Source
[BEGIN]

103.Subject to any regulations imposed on it by the Directors, a committee appointed by the Directors may elect a chair of its meetings. If no such chair is elected, or if at any meeting the chair is not present within fifteen minutes after the time appointed for holding the meeting, the committee members present may choose one of their number to be chair of the meeting.

 

104.A committee appointed by the Directors may meet and adjourn as it thinks proper. Subject to any regulations imposed on it by the Directors, questions arising at any meeting shall be determined by a majority of votes of the committee members present and, for these purposes, if a committee member abstains from voting on a matter, such abstention shall not be counted as a vote. In the case of an equality of votes the chair of the meeting shall not have a second or casting vote.

 

105.All acts done by any meeting of the Directors or of a committee of Directors, or by any person acting as a Director, shall notwithstanding that it be afterwards discovered that there was some defect in the appointment of any such Director or person acting as aforesaid, or that they or any of them were disqualified, be as valid as if every such person had been duly appointed and was qualified to be a Director.

 

SEALS AND DEEDS

 

106.(a) If the Directors determine that the Company shall have a Seal, the Directors shall provide for the safe custody of the common Seal and the common Seal of the Company shall not be affixed to any instrument except by the authority of a resolution of the Directors, and in the presence of a Director or of the Secretary or of such other person as the Directors may appoint for the purpose; and that Director or the Secretary or other person as aforesaid shall sign every instrument to which the common Seal of the Company is so affixed in his presence. Notwithstanding the provisions hereof, annual returns and notices filed under the Act may be executed either as a deed in accordance with the Act or by the common Seal being affixed thereto in either case without the authority of a resolution of the Directors by one Director or the Secretary.

[END]

Recorded information
[BEGIN]

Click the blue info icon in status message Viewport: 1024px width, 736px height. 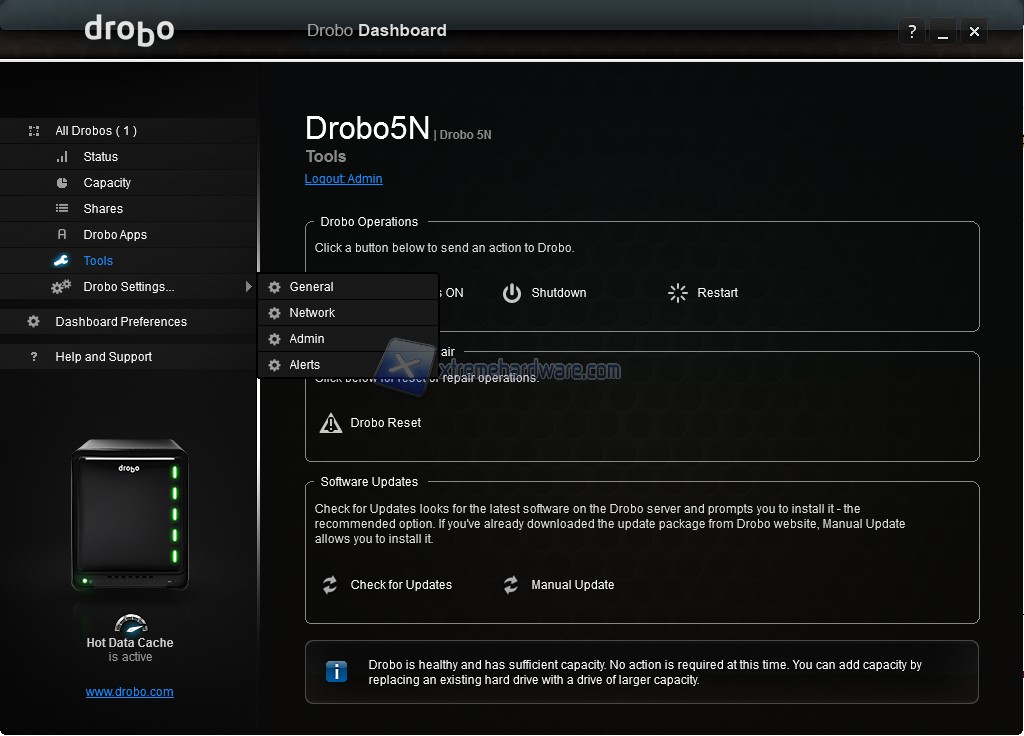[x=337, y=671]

[END]
[BEGIN]

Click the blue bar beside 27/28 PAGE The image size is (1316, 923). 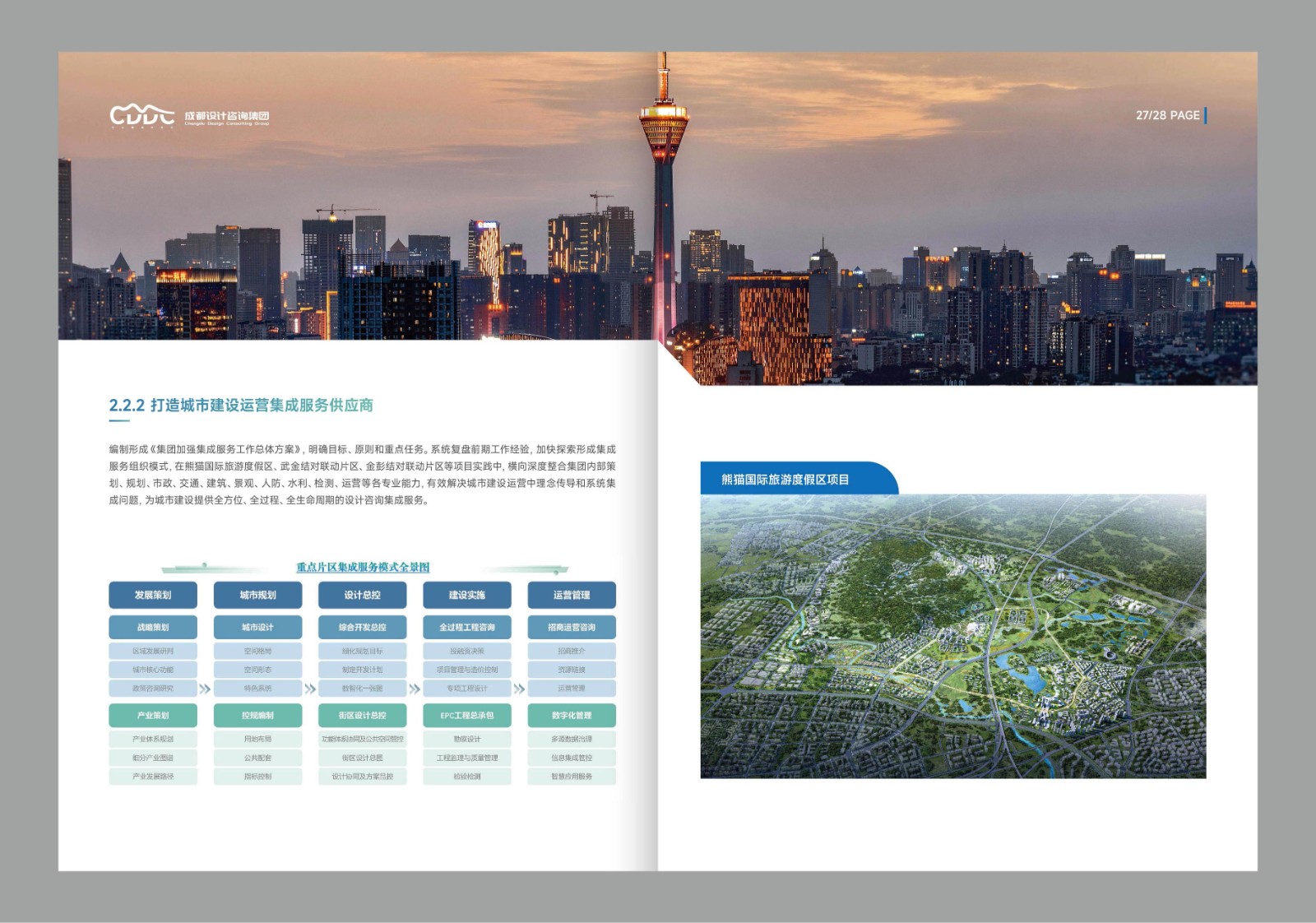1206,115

[END]

Using the articles, explain in one to three sentences the circumstances in which the committee members present may choose one of their number to chair a committee meeting. Rely solely on the articles above.

Task result
The committee members present may choose one of their number to chair the meeting if the committee has not elected a chair. They may also do so if, at any meeting, the elected chair is not present within fifteen minutes after the time appointed for holding it.